Garlic mustard was introduced to North America by European settlers in the 1800s for culinary and medicinal purposes. The species was recorded as being in Long Island in 1868. It has since spread all over North America, apart from the far south of the US and some prairie states and Canadian provinces. It is toxic or unpalatable to many native herbivores, as well as to some native Lepidoptera.

The plant is classified as an invasive species in North America. Since being brought to the United States by settlers, it has naturalized and expanded its range to include most of the Northeast and Midwest, as well as south-eastern Canada. It is one of the few invasive herbaceous species able to dominate the understory of North American forests and has thus reduced the biodiversity of many areas.

Of the many natural enemies it has in its native range, several have been tested for use as biological control agents. Five weevil species from the genus Ceutorhynchus and one flea beetle were selected as candidates for preliminary testing in the 1990s. Since that time, those studying the candidates have narrowed the list to two or three weevils. Despite the demonstrated effectiveness of C. scrobicollis and C. constrictus in field testing, the importation and release of biological control agents such as those has been repeatedly blocked by the USDA's TAG (Technical Advisory Group). In particular, C. scrobicollis, which is monophagous and has been specifically studied since 2002, continues to be blocked, despite researchers' many petitions for approval. It is currently estimated that adequate control of garlic mustard can be achieved by the introduction of just two weevils, with C. scrobicollis being the most important of the two. None of the roughly 76 species that control this plant in its native range has been approved for introduction as of 2018 and federal agencies continue to use more traditional forms of control, such as chemical herbicides.

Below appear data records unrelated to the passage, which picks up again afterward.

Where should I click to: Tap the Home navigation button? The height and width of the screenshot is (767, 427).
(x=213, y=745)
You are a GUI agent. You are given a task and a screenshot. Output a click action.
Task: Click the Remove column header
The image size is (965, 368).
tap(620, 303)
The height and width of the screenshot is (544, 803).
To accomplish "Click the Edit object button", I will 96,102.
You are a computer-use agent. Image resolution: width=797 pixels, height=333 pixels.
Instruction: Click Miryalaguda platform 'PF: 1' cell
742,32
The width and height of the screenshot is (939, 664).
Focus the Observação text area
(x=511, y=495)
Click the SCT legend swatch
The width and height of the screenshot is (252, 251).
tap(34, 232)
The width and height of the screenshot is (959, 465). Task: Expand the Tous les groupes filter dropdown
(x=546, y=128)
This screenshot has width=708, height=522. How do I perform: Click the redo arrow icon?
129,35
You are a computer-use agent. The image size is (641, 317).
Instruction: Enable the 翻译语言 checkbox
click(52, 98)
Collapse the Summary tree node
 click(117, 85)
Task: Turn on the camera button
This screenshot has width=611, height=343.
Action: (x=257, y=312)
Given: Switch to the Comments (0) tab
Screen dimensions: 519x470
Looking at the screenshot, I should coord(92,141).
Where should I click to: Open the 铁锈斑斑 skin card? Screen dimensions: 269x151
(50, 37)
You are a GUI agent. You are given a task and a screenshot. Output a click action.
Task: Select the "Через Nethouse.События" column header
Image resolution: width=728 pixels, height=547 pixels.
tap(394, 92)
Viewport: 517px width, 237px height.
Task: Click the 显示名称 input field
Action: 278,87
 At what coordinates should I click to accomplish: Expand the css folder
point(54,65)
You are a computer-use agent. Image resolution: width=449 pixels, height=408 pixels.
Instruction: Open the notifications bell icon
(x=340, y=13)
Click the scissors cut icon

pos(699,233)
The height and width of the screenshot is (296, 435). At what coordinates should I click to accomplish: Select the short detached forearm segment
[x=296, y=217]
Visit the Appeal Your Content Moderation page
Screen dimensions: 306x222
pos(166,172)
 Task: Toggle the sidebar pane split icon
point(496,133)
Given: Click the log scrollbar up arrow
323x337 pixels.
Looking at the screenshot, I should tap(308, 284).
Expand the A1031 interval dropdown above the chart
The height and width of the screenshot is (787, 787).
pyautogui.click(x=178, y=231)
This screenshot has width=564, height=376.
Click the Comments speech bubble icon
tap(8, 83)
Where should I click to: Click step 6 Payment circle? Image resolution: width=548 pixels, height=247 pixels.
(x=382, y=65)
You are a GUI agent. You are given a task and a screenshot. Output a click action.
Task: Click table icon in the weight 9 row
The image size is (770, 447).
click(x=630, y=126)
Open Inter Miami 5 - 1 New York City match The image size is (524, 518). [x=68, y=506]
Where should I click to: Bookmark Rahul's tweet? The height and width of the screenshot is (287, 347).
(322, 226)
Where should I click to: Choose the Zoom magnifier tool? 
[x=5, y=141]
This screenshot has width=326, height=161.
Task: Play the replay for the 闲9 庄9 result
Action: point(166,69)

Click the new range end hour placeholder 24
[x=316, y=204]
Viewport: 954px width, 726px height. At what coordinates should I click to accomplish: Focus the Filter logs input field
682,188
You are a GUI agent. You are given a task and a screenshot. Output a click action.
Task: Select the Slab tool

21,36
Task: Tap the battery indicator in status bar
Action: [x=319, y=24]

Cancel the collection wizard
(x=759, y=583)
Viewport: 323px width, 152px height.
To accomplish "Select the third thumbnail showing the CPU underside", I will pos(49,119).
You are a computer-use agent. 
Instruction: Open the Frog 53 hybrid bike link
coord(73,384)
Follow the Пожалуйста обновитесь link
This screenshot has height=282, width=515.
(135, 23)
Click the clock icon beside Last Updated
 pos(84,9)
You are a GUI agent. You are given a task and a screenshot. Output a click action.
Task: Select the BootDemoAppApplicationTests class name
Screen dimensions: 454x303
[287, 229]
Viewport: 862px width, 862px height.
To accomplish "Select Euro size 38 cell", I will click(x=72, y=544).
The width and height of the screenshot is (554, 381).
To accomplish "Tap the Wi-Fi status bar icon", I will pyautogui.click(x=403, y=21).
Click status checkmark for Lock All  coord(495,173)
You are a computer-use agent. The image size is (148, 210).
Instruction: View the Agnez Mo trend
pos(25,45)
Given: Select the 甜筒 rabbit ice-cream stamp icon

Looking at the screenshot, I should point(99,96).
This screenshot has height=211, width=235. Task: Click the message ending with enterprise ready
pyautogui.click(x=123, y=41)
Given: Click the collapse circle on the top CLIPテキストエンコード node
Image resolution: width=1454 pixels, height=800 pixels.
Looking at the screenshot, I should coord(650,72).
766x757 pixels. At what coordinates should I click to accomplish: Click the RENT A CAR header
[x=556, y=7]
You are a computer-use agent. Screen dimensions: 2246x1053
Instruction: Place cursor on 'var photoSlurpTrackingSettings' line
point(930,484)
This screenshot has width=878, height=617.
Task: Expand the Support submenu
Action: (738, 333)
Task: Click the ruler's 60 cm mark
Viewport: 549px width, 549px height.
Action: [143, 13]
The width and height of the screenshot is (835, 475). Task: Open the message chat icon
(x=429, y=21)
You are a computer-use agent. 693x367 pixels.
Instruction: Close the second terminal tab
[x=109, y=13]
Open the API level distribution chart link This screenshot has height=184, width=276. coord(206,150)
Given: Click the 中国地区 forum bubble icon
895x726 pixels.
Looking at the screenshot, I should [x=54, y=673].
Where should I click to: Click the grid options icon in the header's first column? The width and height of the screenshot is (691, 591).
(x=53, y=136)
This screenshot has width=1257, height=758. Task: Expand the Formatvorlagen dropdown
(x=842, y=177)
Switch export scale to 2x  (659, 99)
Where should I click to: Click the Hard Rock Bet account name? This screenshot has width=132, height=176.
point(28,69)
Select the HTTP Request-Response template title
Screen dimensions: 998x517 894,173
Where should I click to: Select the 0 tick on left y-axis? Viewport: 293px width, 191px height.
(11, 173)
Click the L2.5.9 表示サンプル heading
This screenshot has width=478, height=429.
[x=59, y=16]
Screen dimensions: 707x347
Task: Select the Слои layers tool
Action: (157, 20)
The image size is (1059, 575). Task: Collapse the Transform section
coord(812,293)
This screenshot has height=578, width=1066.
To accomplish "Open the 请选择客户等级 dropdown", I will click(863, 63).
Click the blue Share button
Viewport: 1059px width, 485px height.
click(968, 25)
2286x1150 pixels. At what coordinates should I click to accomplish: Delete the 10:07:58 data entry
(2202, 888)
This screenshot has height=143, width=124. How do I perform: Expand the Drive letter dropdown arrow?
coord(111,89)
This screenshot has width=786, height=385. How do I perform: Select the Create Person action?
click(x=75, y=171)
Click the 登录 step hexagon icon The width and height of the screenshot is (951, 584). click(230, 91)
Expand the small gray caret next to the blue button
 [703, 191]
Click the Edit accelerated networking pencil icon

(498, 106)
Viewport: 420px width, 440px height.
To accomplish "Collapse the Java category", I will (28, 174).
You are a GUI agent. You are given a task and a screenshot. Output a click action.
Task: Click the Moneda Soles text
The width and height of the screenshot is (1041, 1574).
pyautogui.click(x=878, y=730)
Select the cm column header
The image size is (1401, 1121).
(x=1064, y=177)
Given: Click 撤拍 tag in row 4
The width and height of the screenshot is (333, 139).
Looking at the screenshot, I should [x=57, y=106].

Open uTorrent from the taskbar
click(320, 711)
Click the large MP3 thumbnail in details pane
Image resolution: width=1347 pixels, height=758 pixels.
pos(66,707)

In North America, the plant offers very little wildlife benefits and is toxic to larvae of certain rarer butterfly species (e.g. Pieris oleracea and Pieris virginiensis) that lay eggs on the plants, as it is related to native mustards but creates chemicals that they are not adapted to. They have also been known to inhibit growth of ectomycorrhizal fungi. These fungi play many different roles in a forest ecosystem however inhibition by Alliaria petiolata, may impact tree seedlings in a given environment. Though this plant does have antimicrobial properties, it has an overall weak effect on bacterial communities found in soil, which only occurs under temporally specific conditions.

Native species, including two stem-mining weevils, a stem-mining fly, a leaf-mining fly, a scale insect, two fungi, and aphids (taxonomic identification for all species is pending) were found attacking garlic mustard in North America. However, their attacks were of little consequence to plant performance or reproduction of garlic mustard.

== Toxicity ==
Young first-year garlic mustard plants contain up to 100 ppm cyanide, a level which is toxic to many vertebrates. Once the plant is chopped up, the cyanide gas is eliminated.

== Cultivation and uses ==
Garlic mustard is one of the oldest spices used in Europe. Phytoliths in pottery of the Ertebølle and Funnelneck-Beaker culture in north-eastern Germany and Denmark, dating to 4100–3750 BCE, indicate its use in that era.

In 17th-century Britain, it was recommended as a flavouring for salt fish. It can also be made into a sauce for eating with roast lamb or salad. Early European settlers brought the herb to the New World to use as a garlic-type flavouring. Its traditional medicinal purposes include use as a diuretic. The herb was also planted as a form of erosion control.

Today, the chopped leaves are used for flavouring in salads and sauces such as pesto, and sometimes the flowers and fruit are included as well. The leaves, best when young, taste of both garlic and mustard. The seeds are sometimes used in France to season food. Garlic mustard was once used medicinally as a disinfectant, and was sometimes used to treat wounds.